Monte Caruso grazie alla sua esposizione, è ricco di macchia mediterranea e gariga, mentre le zone meno
esposte sono dominate dalla boscaglia mediterranea. La macchia costituita per lo più da sempreverdi quali il mirto, il corbezzolo, il leccio, il lentisco, l'olivastro, l'erica, il
ginepro e la colorata ginestra forma delle isole dove gli animali possono trovare cibo e rifugio. La macchia è intervallata con la gariga ed è circondata dalle essenze
caratteristiche degli ambienti steppici meridionali: la briza, l'avena, il finocchio selvatico, la carota selvatica, l'asfodelo
bianco, il cisto rosa e quello bianco. Tra la gariga, dominata dalla ginestra e dalle essenze arom atiche,
crescono numerose le orchidee selvatiche tra cui: la scimia, la maculata, la fuciflora, la serapide e l'ofride apifera. Le pendici di Monte Caruso sono, inoltre, popolate da
numerose piante aromatiche e medicinali quali il timo, la ruta, la lavanda, la borragine e il crescione.
Forcella della Cava e gli altri rilievi del Parco offrono ambienti ideali all'insediarsi del faggio anche a quote
bassissime (ca. 400 m slm) insieme con l'agrifoglio. Misti con il faggio o in stazioni pure troviamo il pioppo tremolo, il castagno selvatico, l'acero campestre, l'ontano
napoletano, il frassino, il carpino e le querce caducifoglie, roverella e leccio. Lungo le creste, sulle rocce meglio esposte, notiamo la presenza del leccio che
faticosamente resiste ai rigori invernali.

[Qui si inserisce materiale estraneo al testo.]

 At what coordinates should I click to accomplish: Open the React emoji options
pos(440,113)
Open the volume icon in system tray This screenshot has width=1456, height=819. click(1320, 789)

Nella Piana di Diecimare è possibile osservare un bellissimo e secolare castagneto da frutto, solo in piccola
parte compreso nell'area protetta.
I prati del Parco in autunno ed in primavera con le fioriture dei violacei crochi, della celeste anemone
apennina, dei purpurei cardi e delle variopinte leguminose trasformano il sottobosco in un tappeto dalla trama naturale.